In my team we have hundreds of shared dlls, which many also reference other dlls that themselves reference other dlls, and so on. We have started to use a 'Shared' directory for all the dlls that we feel are generic enough to use in other projects, such as a database comms dll.
The problem is that if one of the dlls all the way down the tree is changed, then everything that references it needs to be recompiled to avoid versioning issues (which occur at runtime).
To avoid this, there is now talk of adding all our 'shared' dlls into one big assembly, and anyone creating new apps simply reference that, and that alone.
This obviously will get bigger and bigger and i'm not sure if this is the best way or not. Any thoughts please?
What we do is treat the maintenance of the shared DLLs as a project in itself, with its own source-control and everything. Then about twice a year, we do a 'release' of the shared DLLs to the public, with its own version number and everything. As long as you always use the DLLs as a 'set' (meaning all the ones you reference are from the same release) you're guaranteed not to have any dependency issues.
It's most definitely not the best way to do it. I have a few "shared" DLLs at my job that are kind of like that. They get unwieldy and difficult (read: impossible) to make meaningful changes to because it becomes too difficult to ensure that changes don't break apps downstream, which seems like the exact opposite of what you're trying to do.
It sounds like what you really need to do is separate your concerns a little bit better. If all of these DLLs are referencing each other, they're probably too tightly coupled. A true "shared" DLL should be able to stand on its own, or as part of a packet of three or four that travel as a group. If your dependencies are actually preventing you from making changes, then your coupling strategy has gone horribly wrong.
Putting everything in one large DLL certainly isn't going to make anything better. In fact, probably the opposite. Once you've got everything in one DLL, the temptation will be there to couple everything within it even more tightly together, which will make it impossible to pull things apart later.
you can make one solution that include all connected projects.
and when you need to release, just build this solution
Update.
As you say, the solution is cant hold so much dlls.
In other hand you can make an external MSBuild script
or using CruiseControl.NET that have possibilities to make such complicated tasks.
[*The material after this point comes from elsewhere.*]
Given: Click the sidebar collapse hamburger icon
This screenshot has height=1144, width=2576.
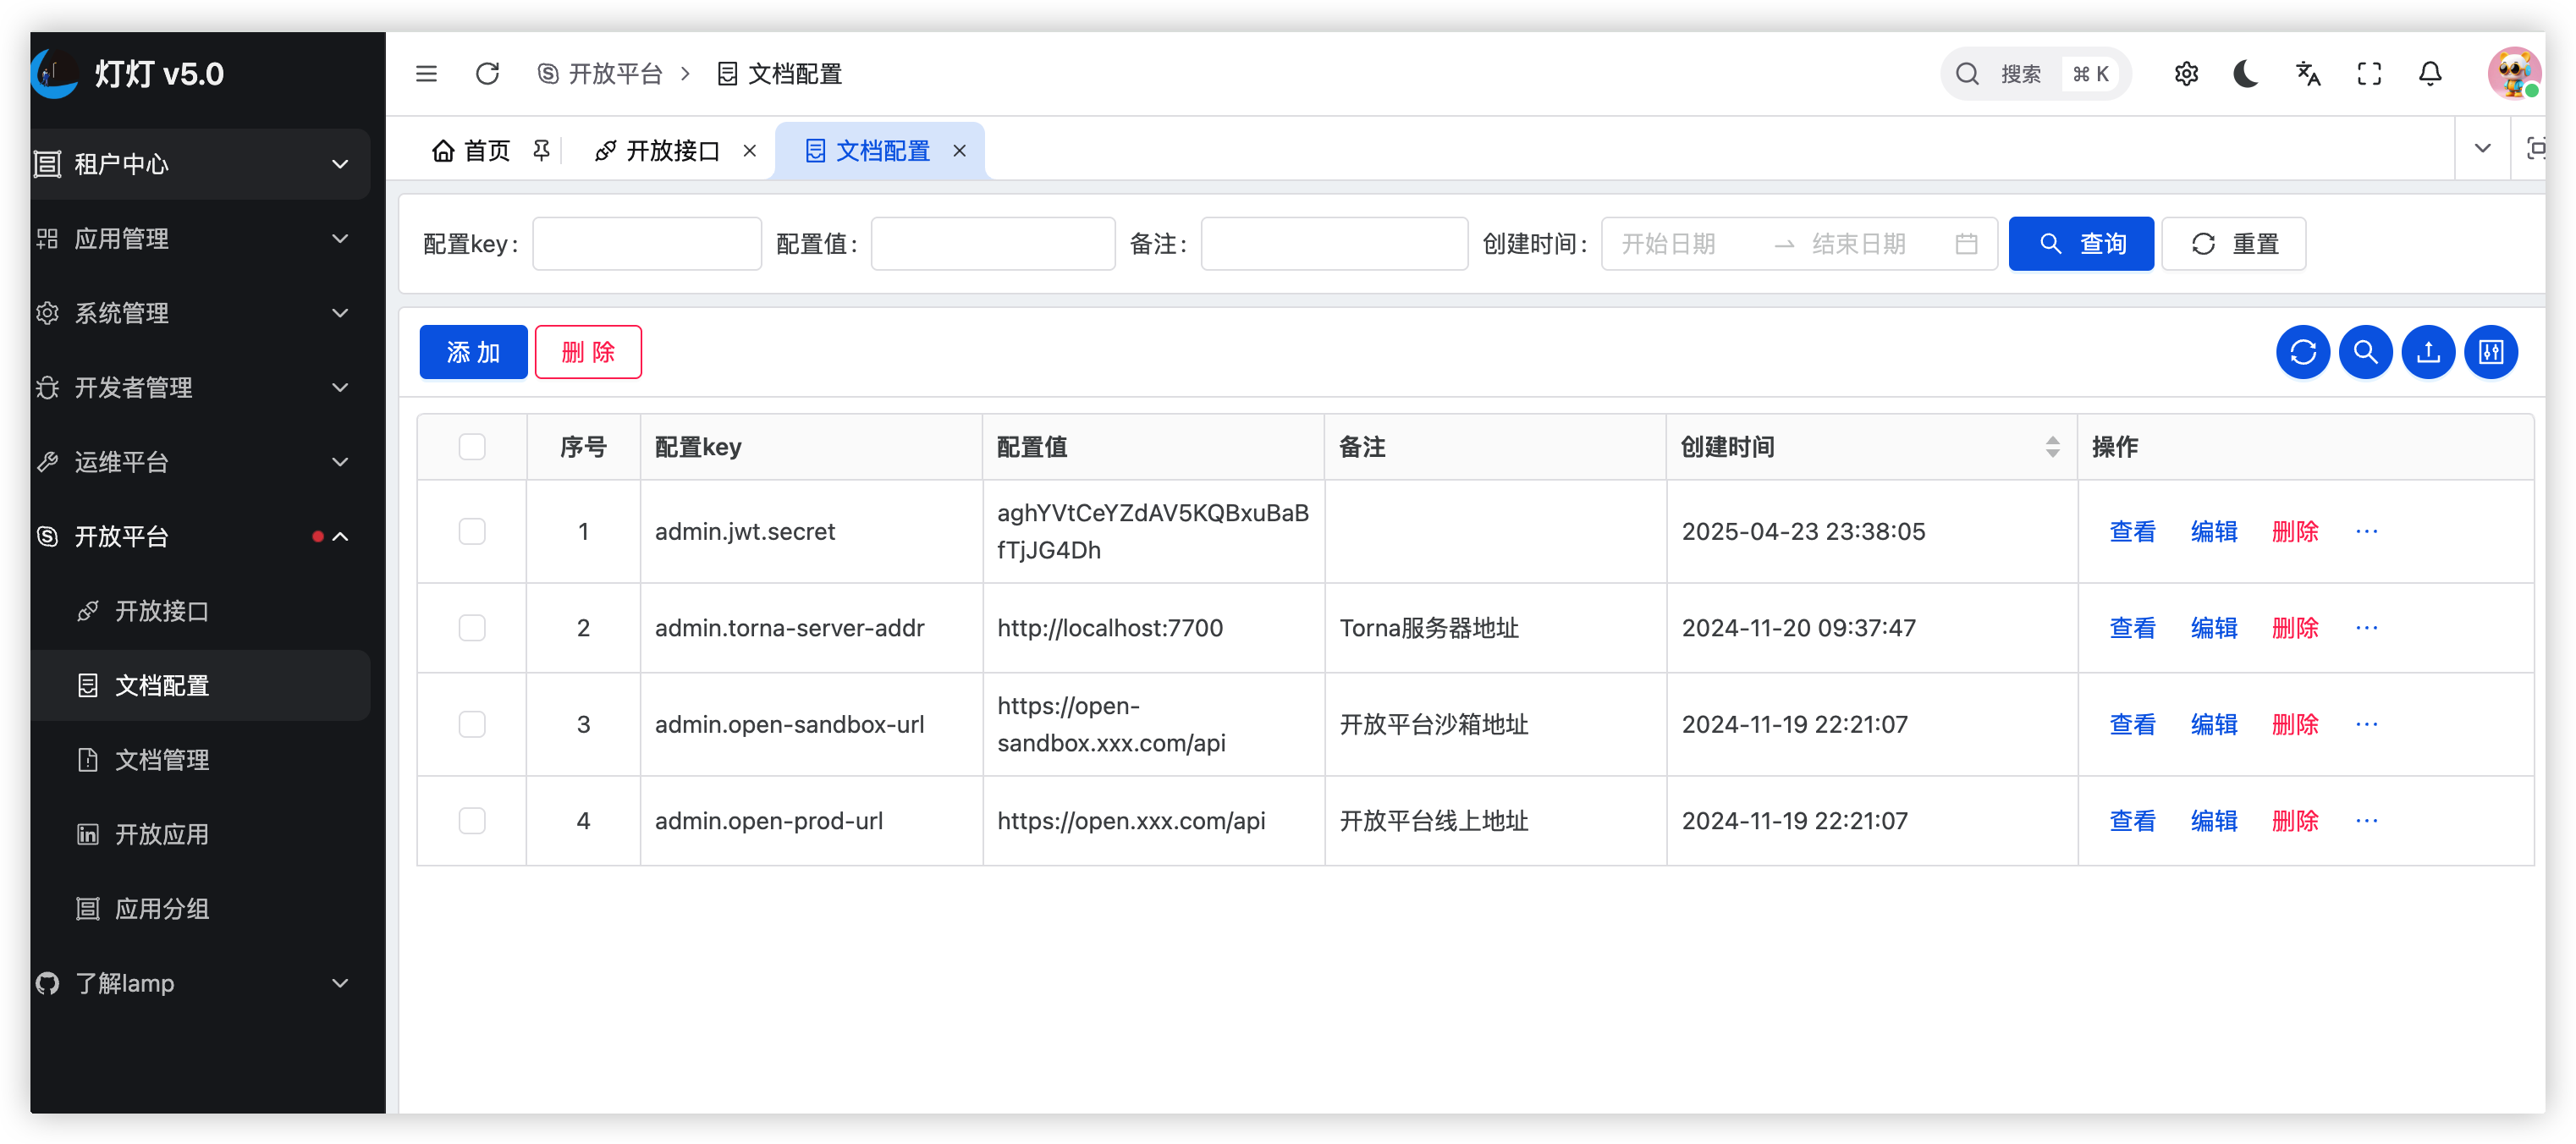Looking at the screenshot, I should coord(426,74).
To quote from the GoF book, "Program to an interface, not an implementation." This could apply here to some of your libraries. You are already aware of how brittle your develop becomes when you have tight coupling. Now what needs to be addressed is how to give you breathing room.
You can create an interface. This will provide a contract that any application can use to specify that a minimum set of functionality is available.
You can create a Service that implements an interface. This will allow you to provide what would be thought of as an addon or a plugin. This allows you to design towards a contract version with expectations that your tools will adhere to.
You can create a Service that only uses an interface. This will allow your application to send in any concrete implementation that adheres to a contract of design.
Products like development editors and web browsers use this approach to make some code reuse possible. Thank you. Good day.